The composition of plasma radioactivity, following a single 200 mg oral dose of tritium-labeled flutamide to normal adult volunteers, showed that flutamide is rapidly and extensively metabolized, with flutamide comprising only 2.5% of plasma radioactivity 1 hour after administration. At least six metabolites have been identified in plasma. The major plasma metabolite is a biologically active alpha-hydroxylated derivative which accounts for 23% of the plasma tritium 1 hour after drug administration. The major urinary metabolite is 2-amino-5-nitro-4-(trifluoromethyl)phenol.


Flutamide and its metabolites are excreted mainly in the urine with only 4.2% of a single dose excreted in the feces over 72 hours.

Plasma Pharmacokinetics of Flutamide and Hydroxyflutamide in Geriatric Volunteers (mean ± SD)
Single Dose Steady State
Flutamide Hydroxyflutamide Flutamide Hydroxyflutamide
Cmax (ng/mL) 25.2 ± 34.2 894 ± 406 113 ± 213 1629 ± 586
Elimination half-life (hr) --- 8.1 ± 1.3 7.8 9.6 ± 2.5
Tmax (hr) 1.9 ± 0.7 2.7 ± 1.0 1.3 ± 0.7 1.9 ± 0.6
Cmin (ng/mL) --- --- --- 673 ± 316

Special Populations


Following multiple oral dosing of 250 mg t.i.d. in normal geriatric volunteers, flutamide and its active metabolite approached steady-state plasma levels (based on pharmacokinetic simulations) after the fourth flutamide dose. The half-life of the active metabolite in geriatric volunteers after a single flutamide dose is about 8 hours and at steady state is 9.6 hours.

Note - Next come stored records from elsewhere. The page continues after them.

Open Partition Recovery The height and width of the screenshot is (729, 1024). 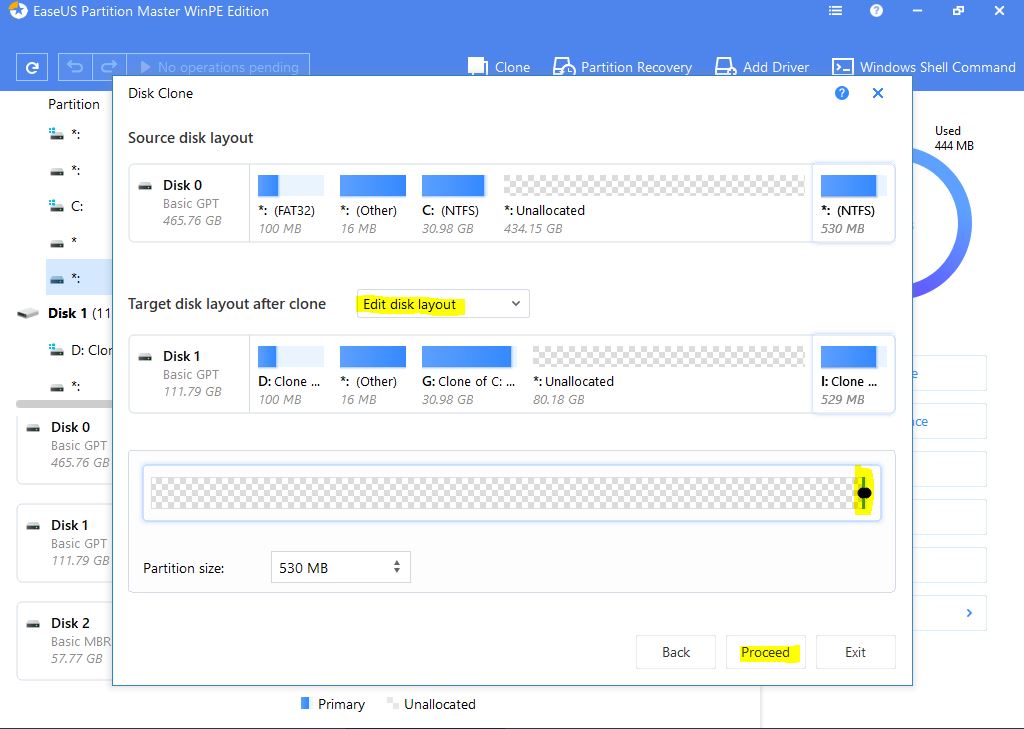click(622, 67)
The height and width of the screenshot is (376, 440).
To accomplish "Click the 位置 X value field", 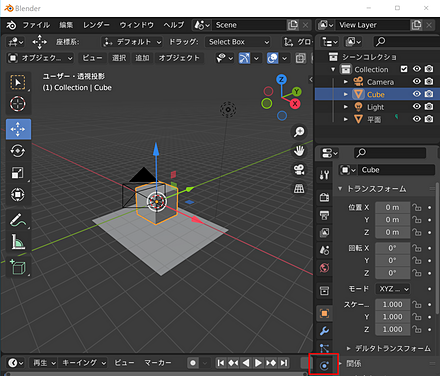I will point(392,207).
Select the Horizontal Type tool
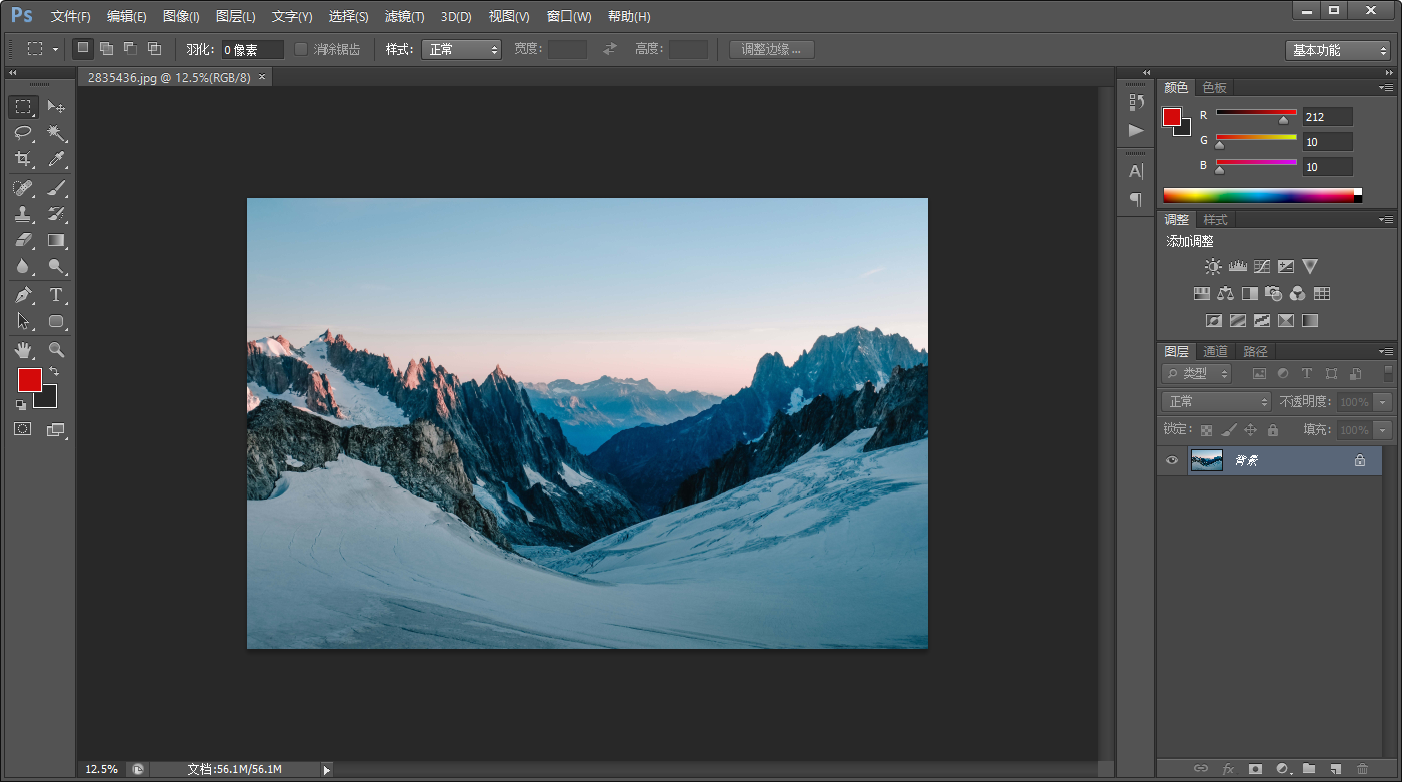1402x782 pixels. pos(57,295)
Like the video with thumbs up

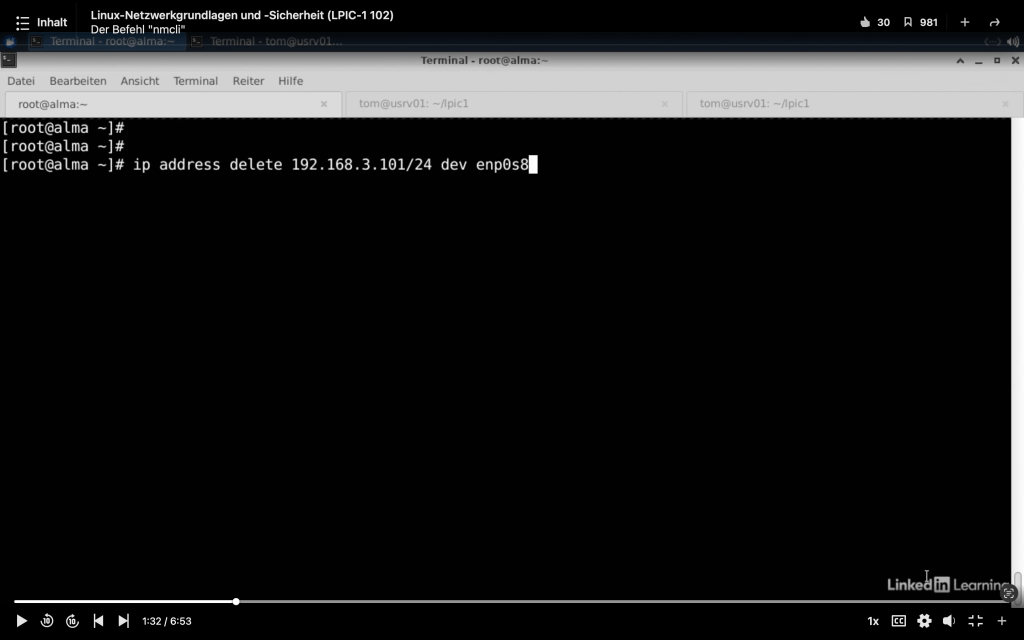click(x=866, y=22)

There are no known alterations in flutamide absorption, distribution, metabolism, or excretion due to race.

Renal Impairment

Following a single 250 mg dose of flutamide administered to subjects with chronic renal insufficiency, there appeared to be no correlation between creatinine clearance and either Cmax or AUC of flutamide. Renal impairment did not have an effect on the Cmax or AUC of the biologically active alpha-hydroxylated metabolite of flutamide. In subjects with creatinine clearance of <29 mL/min, the half-life of the active metabolite was slightly prolonged. Flutamide and its active metabolite were not well dialyzed. Dose adjustment in patients with chronic renal insufficiency is not warranted.

Hepatic Impairment

No information on the pharmacokinetics of flutamide in hepatic impairment is available (see BOXED WARNINGS, Hepatic Injury).

Women, Pediatrics

Flutamide has not been studied in women or pediatric subjects.

Drug-Drug Interactions

Interactions between flutamide capsules and LHRH-agonists have not occurred. Increases in prothrombin time have been noted in patients receiving warfarin therapy (see PRECAUTIONS).

Clinical Studies

Flutamide has been demonstrated to interfere with testosterone at the cellular level. This can complement medical castration achieved with LHRH-agonists which suppresses testicular androgen production by inhibiting luteinizing hormone secretion.

The effects of combination therapy have been evaluated in two studies. One study evaluated the effects of flutamide and an LHRH-agonist as neoadjuvant therapy to radiation in stage B2-C prostatic carcinoma and the other study evaluated flutamide and an LHRH-agonist as the sole therapy in stage D2 prostatic carcinoma.

Stage B2-C Prostatic Carcinoma

The effects of hormonal treatment combined with radiation were studied in 466 patients (231 flutamide capsules + goserelin acetate implant + radiation, 235 radiation alone) with bulky primary tumors confined to the prostate (stage B2) or extending beyond the capsule (stage C), with or without pelvic node involvement.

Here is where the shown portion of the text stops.